Health consequences, remedies and harms: a collection of preconceived ideas about stress.

Myth 1: Stress is bad for your health

Stress is a perfectly normal reaction, a survival mechanism that pushes our body to mobilise when faced with danger. The body reacts by secreting specific hormones, such as adrenaline or cortisol, which push the body into action. The problem is what is known as chronic stress, which leads to its share of symptoms over the long term: migraines, eczema, fatigue, digestive problems, palpitations, hyperventilation, etc.

Myth 2: the consequences of stress are essentially psychological

Although stress can lead to psychological disorders and/or addictive behaviour, it can also cause physiological disorders, such as musculoskeletal disorders, the number one occupational disease, but also cardiovascular disorders and high blood pressure.

Myth 3: Stress is motivating

Many people find that their productivity increases as the deadline for a task or project approaches. But is it really stress that motivates? In reality, it is being challenged and setting goals that motivates us, not stress.

Myth 4: Successful people are stressed

In our society, stress is often associated with better productivity. A person who is stressed at work is often seen as engaged, while a phlegmatic person gives the opposite impression. However, no positive relationship between stress and success: "If you are successful and stressed, you are successful in spite of your stress, not because of it.

Myth 5: Too much stress will give you an ulcer

In reality, the majority of ulcers are not caused by stress, but by a bacterium in the stomach, helicobacter pylori, which causes inflammation in the abdominal area and intestines.

Myth 6: Chocolate is an anti-stress agent

Cocoa is rich in flavonoids and magnesium, compounds known for their anti-stress effects. It also contains tryptophan, a precursor of serotonin, also known as the "happiness hormone". Consuming cocoa or dark chocolate could therefore have a de-stressing and anti-depressant effect.

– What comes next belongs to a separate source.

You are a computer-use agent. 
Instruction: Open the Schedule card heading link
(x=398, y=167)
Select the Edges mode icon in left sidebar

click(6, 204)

Myth 7: Sport is the best remedy for stress

By triggering the secretion of endorphins and serotonin, sport acts as a real anti-stress agent. But be careful not to do it too late at night, as it can lead to hyperactivity and sleep disorders.

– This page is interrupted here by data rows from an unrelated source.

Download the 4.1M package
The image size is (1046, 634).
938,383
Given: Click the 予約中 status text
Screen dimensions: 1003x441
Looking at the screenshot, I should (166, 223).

Myth 8: Drinking a glass of alcohol helps you to de-stress

Having one or more drinks to relax after a stressful day is a bad idea. According to a study published in 2008 in the Journal of Clinical Endocrinology and Metabolism, alcohol actually promotes the production of cortisol, the stress hormone.

Myth 9: The symptoms of stress are the same for everyone

A tight throat, a lump in the stomach, a racing heart, tiredness... Although we can recognise a range of possible elements, each organism reacts to stress in a very particular way.

Myth 10: Stress can cause cancer

It has never been proven that a psychological shock from a stressful life event can cause cancer. Although many scientific studies have explored this hypothesis, they have not concluded that stress plays a direct role in the development of cancer.